Avec une vraie matière scénaristique et une incroyable envergure, Joe Wright réussit le plus difficile : faire vivre des personnages archétypaux dans un décor qui s’est mille fois prêté à  l’expérience du cinéma, tout en entamant un excellent travail d’adaptation. Son film évite toute linéarité grâce à  un système narratif en miroirs dans lequel trône une jeune fille coupable de l’incommunicabilité entre les deux amoureux. Cette erreur humaine et l’expiation de son ‘péché’ par la solitude et la tristesse, est reconnue en trois temps (avant, pendant et après la guerre) ; autrement dit, le film se divise en trois parties, trois moments de vie d’une grande clarté et d’une grande cohérence dans la mise en scène. Dommage alors que la première patine dans la scolarité, qu’elle peine à  s’ouvrir par manque de souffle ; les trop rares alternances intérieur/extérieur bloquent le procédé esthétique, et le film sombre dans la reconstitution sans magie d’une époque ravissante. On regarde sans déplaisir, mais tout est trop classique, même la photo, pour que la sauce prenne.
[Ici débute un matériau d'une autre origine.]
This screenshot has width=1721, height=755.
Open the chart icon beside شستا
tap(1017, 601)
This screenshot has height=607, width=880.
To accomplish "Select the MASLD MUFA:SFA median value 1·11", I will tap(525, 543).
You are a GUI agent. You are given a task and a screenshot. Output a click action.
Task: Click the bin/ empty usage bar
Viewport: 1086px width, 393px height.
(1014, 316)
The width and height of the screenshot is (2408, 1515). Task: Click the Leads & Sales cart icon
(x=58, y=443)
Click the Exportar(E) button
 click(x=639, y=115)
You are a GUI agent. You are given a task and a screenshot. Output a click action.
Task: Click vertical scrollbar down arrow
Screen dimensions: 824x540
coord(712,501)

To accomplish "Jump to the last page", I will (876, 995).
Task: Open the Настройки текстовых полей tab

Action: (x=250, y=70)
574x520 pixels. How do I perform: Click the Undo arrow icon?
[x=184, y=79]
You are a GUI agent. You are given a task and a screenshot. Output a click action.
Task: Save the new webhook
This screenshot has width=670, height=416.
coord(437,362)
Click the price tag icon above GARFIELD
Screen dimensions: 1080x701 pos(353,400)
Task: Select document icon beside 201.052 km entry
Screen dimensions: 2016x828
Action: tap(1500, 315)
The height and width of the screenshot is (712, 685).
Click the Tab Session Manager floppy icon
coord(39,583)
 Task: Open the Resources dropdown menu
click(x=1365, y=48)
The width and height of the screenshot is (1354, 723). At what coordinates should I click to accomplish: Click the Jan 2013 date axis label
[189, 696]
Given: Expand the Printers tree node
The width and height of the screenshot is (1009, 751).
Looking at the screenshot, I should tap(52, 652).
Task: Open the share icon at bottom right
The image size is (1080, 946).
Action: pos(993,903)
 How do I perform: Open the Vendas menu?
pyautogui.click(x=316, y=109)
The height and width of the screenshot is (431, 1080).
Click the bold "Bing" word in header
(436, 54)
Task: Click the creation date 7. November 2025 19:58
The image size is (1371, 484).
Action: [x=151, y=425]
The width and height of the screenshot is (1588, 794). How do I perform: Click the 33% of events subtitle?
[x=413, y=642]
Mais, dès la deuxième partie (la meilleure) le film s’envole dans de grands espaces, filmés avec la largeur qu’il faut, laissant filtrer les gris rayons de soleil dans de splendides plans fixes. Jamais la violence n’y est filmée, et seule le manque physique des personnages peut la remplacer : c’est avec une tristesse violente mais sourde que l’un songe à  l’autre, le regard d’une fixité simple qui s’infuse d’une larme grise comme le ciel. Et ici, à  travers la reconstitution, la magie du manque ressort intacte et épurée.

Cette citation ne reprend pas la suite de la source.